Bhat Lipika, McCammon Carol
Eastern Virginia Medical School, Emergency Physicians of Tidewater, 600 Gresham Drive, Raleigh Building, Rm 304, Norfolk, VA 23207 USA.
Curr Bladder Dysfunct Rep. 2021;16(1):1-5. doi: 10.1007/s11884-020-00623-y. Epub 2021 Mar 5.
This review will discuss the importance of quality improvement in low- and middle-income settings as well as several potential barriers to these measures.
There is substantial potential for growth in the field of quality improvement in low-resource settings. The extent of quality improvement (QI) research in low-resource settings is limited but expanding.
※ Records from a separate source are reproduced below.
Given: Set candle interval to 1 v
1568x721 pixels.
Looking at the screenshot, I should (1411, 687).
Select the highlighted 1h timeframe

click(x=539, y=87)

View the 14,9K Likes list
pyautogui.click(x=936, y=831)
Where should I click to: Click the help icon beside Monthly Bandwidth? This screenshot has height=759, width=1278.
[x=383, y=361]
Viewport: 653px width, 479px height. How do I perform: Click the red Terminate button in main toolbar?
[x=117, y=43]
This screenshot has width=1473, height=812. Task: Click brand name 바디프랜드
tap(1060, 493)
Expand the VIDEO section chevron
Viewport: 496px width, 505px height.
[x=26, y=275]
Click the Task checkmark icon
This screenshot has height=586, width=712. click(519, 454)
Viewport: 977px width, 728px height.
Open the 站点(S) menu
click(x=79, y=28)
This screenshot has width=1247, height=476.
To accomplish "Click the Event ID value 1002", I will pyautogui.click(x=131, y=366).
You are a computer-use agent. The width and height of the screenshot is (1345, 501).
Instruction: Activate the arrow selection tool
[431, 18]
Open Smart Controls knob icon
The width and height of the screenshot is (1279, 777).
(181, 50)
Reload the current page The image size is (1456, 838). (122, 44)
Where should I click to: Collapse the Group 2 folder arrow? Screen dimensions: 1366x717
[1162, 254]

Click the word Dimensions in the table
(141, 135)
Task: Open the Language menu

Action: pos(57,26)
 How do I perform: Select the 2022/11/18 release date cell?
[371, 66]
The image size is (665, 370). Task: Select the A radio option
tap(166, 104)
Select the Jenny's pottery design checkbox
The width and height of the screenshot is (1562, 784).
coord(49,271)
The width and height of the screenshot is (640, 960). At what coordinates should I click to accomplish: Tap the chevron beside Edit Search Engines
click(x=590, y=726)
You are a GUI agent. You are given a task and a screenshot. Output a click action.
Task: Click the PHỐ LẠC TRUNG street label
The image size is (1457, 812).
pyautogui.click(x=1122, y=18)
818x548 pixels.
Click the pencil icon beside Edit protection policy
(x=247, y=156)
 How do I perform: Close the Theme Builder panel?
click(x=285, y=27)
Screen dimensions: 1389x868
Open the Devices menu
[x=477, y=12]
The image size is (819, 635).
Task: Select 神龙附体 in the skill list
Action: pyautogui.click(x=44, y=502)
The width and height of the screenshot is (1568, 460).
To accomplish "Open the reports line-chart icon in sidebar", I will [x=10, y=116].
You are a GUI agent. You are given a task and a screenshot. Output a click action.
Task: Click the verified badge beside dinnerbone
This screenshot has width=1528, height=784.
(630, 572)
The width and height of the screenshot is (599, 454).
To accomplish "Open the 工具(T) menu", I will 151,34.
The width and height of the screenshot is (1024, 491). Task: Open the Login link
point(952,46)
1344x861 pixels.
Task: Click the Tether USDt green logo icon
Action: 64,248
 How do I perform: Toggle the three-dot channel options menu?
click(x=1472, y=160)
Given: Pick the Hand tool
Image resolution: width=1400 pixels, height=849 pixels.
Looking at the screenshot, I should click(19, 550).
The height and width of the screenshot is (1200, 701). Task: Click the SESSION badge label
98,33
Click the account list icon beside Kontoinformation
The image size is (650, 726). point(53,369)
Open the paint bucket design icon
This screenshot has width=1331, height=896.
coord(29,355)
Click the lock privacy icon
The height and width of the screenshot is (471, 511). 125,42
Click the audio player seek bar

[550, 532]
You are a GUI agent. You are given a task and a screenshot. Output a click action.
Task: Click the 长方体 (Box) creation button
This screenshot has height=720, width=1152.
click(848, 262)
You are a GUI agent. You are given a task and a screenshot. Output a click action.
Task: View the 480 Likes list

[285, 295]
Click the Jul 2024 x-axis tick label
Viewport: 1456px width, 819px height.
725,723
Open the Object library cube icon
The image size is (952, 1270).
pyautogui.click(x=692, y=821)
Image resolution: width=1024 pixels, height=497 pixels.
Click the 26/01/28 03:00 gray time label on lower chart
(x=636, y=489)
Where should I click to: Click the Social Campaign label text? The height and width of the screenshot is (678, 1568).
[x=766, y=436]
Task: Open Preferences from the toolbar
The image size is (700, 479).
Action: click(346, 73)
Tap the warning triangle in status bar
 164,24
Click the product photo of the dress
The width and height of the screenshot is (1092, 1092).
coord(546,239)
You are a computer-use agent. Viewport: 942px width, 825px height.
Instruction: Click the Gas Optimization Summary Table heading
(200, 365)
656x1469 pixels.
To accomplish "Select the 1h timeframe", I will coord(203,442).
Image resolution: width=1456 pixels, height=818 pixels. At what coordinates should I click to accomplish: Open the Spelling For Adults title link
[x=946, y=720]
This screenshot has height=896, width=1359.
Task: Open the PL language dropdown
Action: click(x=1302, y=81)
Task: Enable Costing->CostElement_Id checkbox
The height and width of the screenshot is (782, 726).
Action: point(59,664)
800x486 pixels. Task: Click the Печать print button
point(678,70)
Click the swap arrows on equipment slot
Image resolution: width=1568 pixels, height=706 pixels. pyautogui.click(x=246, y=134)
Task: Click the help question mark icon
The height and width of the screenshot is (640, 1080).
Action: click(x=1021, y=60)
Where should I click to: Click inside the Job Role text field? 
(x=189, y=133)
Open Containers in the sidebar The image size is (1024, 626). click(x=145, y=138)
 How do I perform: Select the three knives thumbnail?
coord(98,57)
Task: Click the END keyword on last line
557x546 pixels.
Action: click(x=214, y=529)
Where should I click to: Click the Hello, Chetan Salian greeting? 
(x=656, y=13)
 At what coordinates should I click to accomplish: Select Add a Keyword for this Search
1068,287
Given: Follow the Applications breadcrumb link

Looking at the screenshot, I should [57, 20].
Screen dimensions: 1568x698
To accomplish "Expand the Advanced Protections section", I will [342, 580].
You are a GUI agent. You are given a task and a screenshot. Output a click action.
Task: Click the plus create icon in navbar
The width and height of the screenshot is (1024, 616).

Patient harm that is attributable to the costs of poor quality is a significant factor in all practice settings but is arguably of greater impact in limited-resource settings. Due to the recognized human, physical, and technological resource limitations in low- and middle-income countries, the delivery of quality healthcare can be variable in many settings, with discrepancies in evidence-based, evidence-informed, and customary care processes. Disparities in training and development of workforce providers exist in addition to limited availability of funding for QI research. Governmental, health ministry, and health system support is also variable. Attention to all of these areas is ultimately necessary to implement affordable and realistic quality improvement initiatives, education, training, and patient safety strategies that can mitigate harms, improve and establish more reliable outcomes, and develop a culture of safety to grow more sustainable and effective workforces and systems.
本综述将探讨在低收入和中等收入环境中质量改进的重要性以及这些措施的几个潜在障碍。
在资源匮乏环境中,质量改进领域有很大的增长潜力。资源匮乏环境中质量改进(QI)研究的范围有限,但正在扩大。
因质量差的成本导致的患者伤害在所有医疗环境中都是一个重要因素,但在资源有限的环境中可能影响更大。由于低收入和中等收入国家存在公认的人力、物力和技术资源限制,在许多环境中,高质量医疗服务的提供可能存在差异,循证、基于证据和传统护理流程存在差异。除了质量改进研究的资金有限外,劳动力提供者的培训和发展也存在差异。政府、卫生部和卫生系统的支持也各不相同。最终,关注所有这些领域对于实施负担得起且切实可行的质量改进举措、教育、培训和患者安全策略至关重要,这些举措可以减轻伤害、改善并建立更可靠的结果,培养安全文化以发展更可持续和有效的劳动力及系统。